Bronchioloalveolar invasion in non-small cell lung cancer is associated with expression of transforming growth factor-β1.

BACKGROUND

Adenocarcinoma in situ (AIS) and minimally invasive adenocarcinoma (MIA) with fibrous stromal invasion are newly introduced subtypes of small lung adenocarcinoma. AIS is a small localized adenocarcinoma in which growth is restricted to neoplastic cells along preexisting alveolar structures without fibrous stromal invasion. In MIA, by contrast, tumor cells have infiltrated the myofibroblastic stroma. Transforming growth factor (TGF)-β is known to be produced by progressor tumors, and excessive TGF-β contributes to a pathological excess of tissue fibrosis. TGF-β1 is the most abundant isoform, and its expression is a key event fostering tumor invasion and metastasis. We therefore analyzed the relationship between TGF-β1 expression and clinicopathological microinvasion in patients with small lung adenocarcinoma.

METHODS

The study participants were 45 patients who underwent curative surgery for AIS and MIA 3 cm or less in size. Those tumors were assessed based on immunohistochemical staining using anti-TGF-β1 antibody. The TGF-β1 status was assessed immunohistochemically using the Allred 8-unit system.

RESULTS

The rates of TGF-β1 positivity in the AIS and MIA groups were 27.3% and 65.2%, respectively (P <0.05).
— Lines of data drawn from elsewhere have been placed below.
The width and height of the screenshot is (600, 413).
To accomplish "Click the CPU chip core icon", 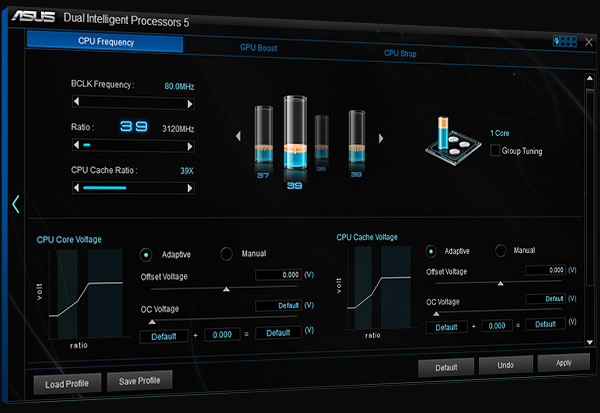I will coord(451,140).
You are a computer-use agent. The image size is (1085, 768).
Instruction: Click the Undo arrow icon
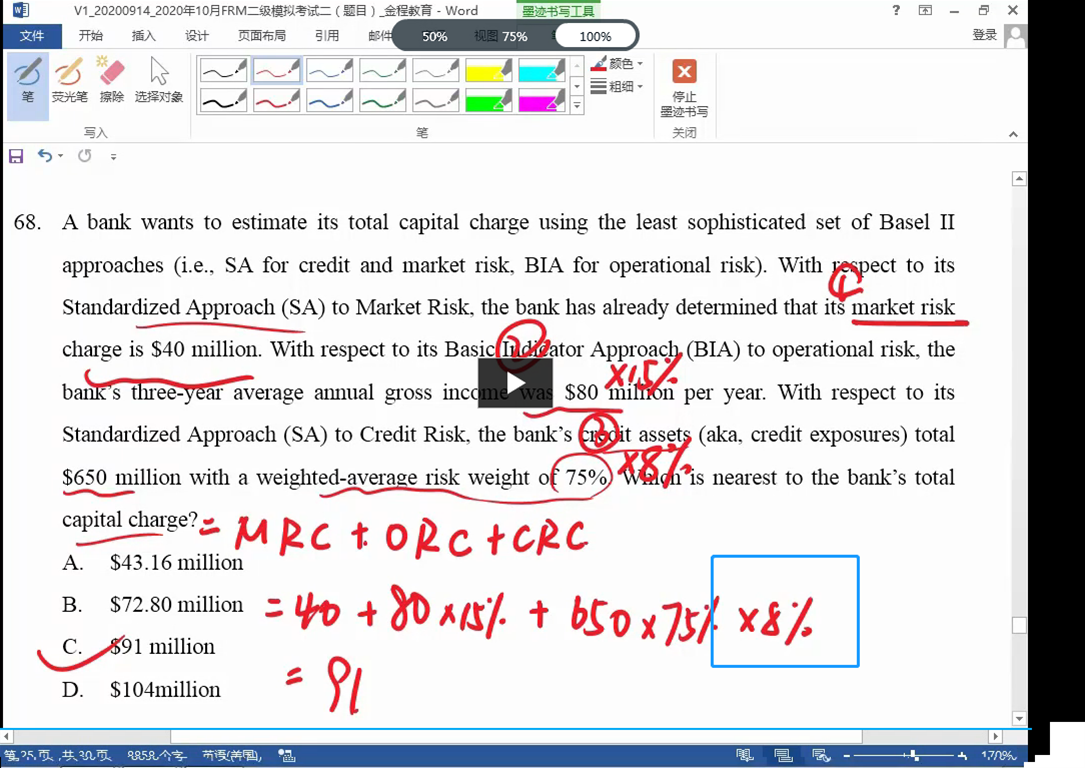(x=45, y=156)
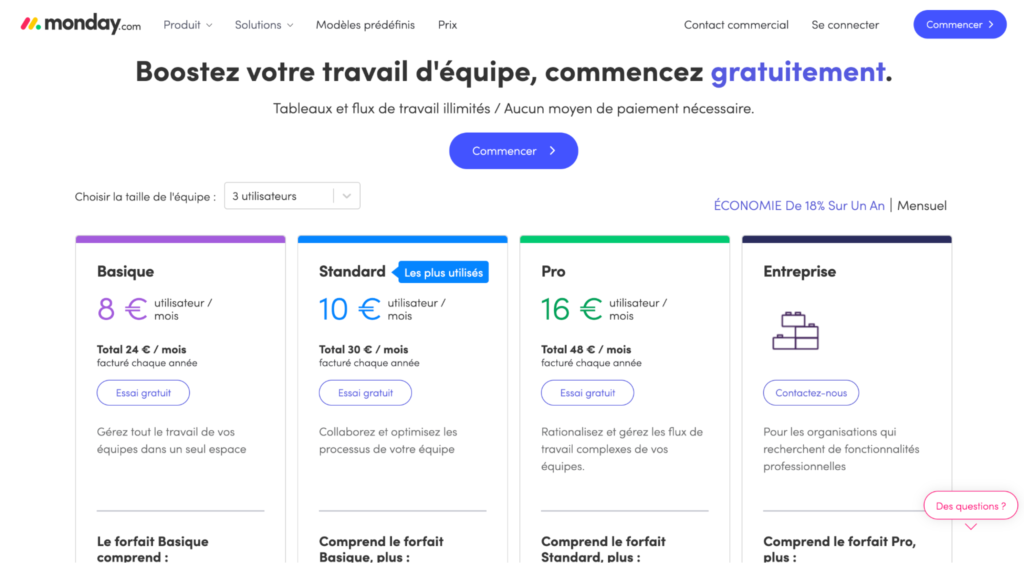This screenshot has width=1024, height=563.
Task: Go to the Prix menu item
Action: [x=447, y=25]
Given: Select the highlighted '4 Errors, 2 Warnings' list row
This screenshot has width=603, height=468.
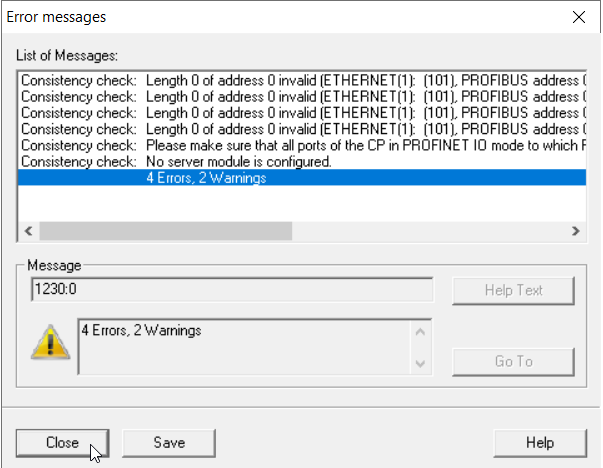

The median of Allred score was 0.5 (range 0-5) in the AIS group and 3.0 (range 0-6) in the MIA group (P = 0.0017).

CONCLUSIONS

We suggest that TGF-β1 expression is likely to be significantly stronger in patients with MIA than in those with AIS, and the increased expression may be associated with minimal invasion and infiltration of the myofibroblastic stroma.